**INSTRUÇÕES DO EXERCÍCIO:** Converta em uma lista numerada somente as linhas que vão da que contém "Viewport: 659px width, 158px height." até a que contém "pyautogui.click(x=24, y=67)", incluindo ambas e omitindo as linhas em branco. Deixe as imagens fora da resposta.

**REGISTROS FORNECIDOS:**
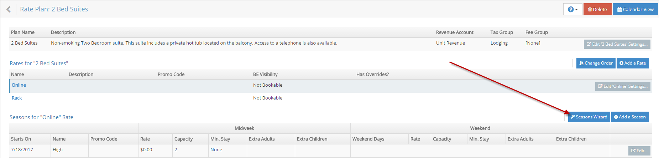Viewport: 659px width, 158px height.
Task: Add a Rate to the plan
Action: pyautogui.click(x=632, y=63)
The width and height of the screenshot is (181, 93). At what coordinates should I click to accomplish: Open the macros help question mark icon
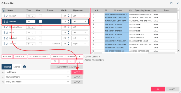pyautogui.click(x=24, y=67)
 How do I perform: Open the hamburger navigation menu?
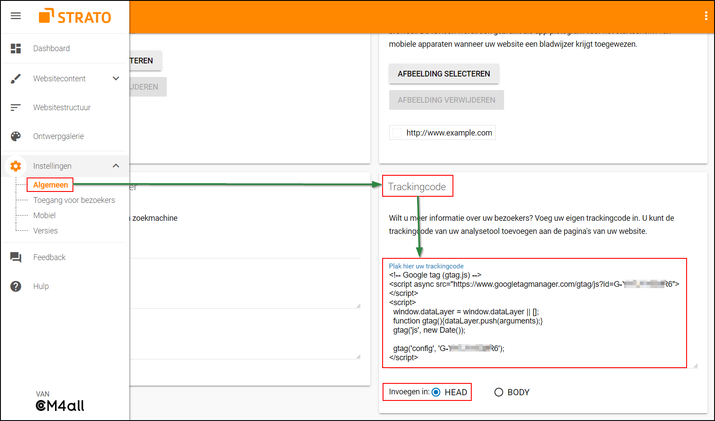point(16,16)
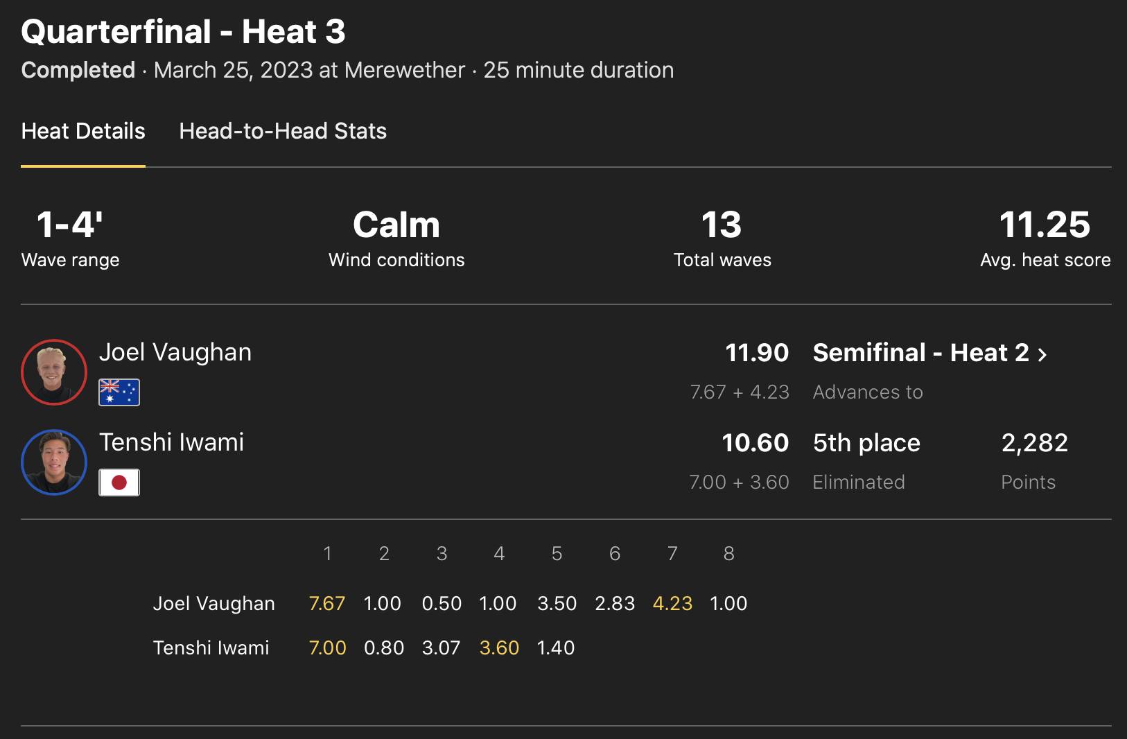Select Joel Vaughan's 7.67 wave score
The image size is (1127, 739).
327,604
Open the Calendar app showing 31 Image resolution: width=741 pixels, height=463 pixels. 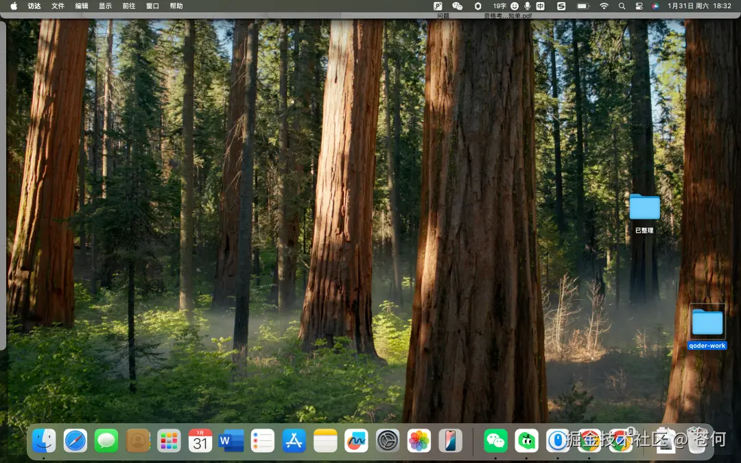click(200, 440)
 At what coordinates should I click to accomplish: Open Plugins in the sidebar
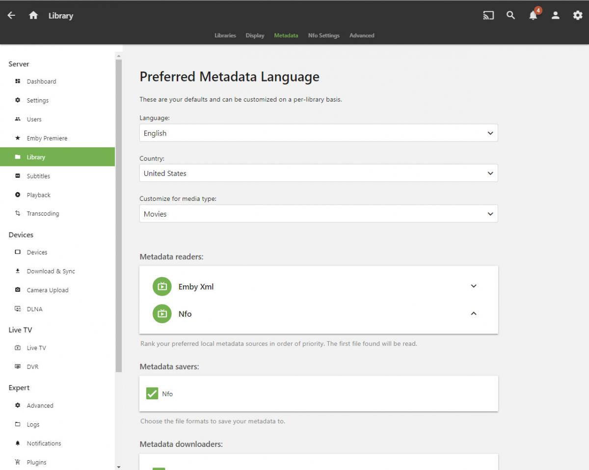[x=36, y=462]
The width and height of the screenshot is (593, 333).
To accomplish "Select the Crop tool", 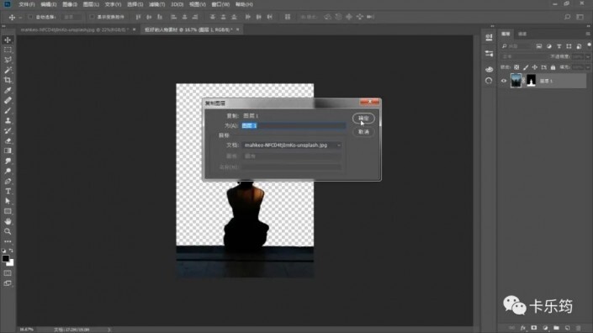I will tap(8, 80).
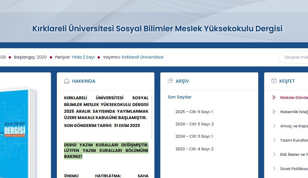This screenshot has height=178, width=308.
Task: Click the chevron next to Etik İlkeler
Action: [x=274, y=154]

---

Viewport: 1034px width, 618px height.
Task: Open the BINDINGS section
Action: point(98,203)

**RESPOSTA FINAL:**
1. Viewport: 659px width, 158px height.
2. Task: Add a Rate to the plan
3. Action: pyautogui.click(x=632, y=63)
4. The width and height of the screenshot is (181, 93). At what coordinates should I click to accomplish: Open the macros help question mark icon
5. pyautogui.click(x=24, y=67)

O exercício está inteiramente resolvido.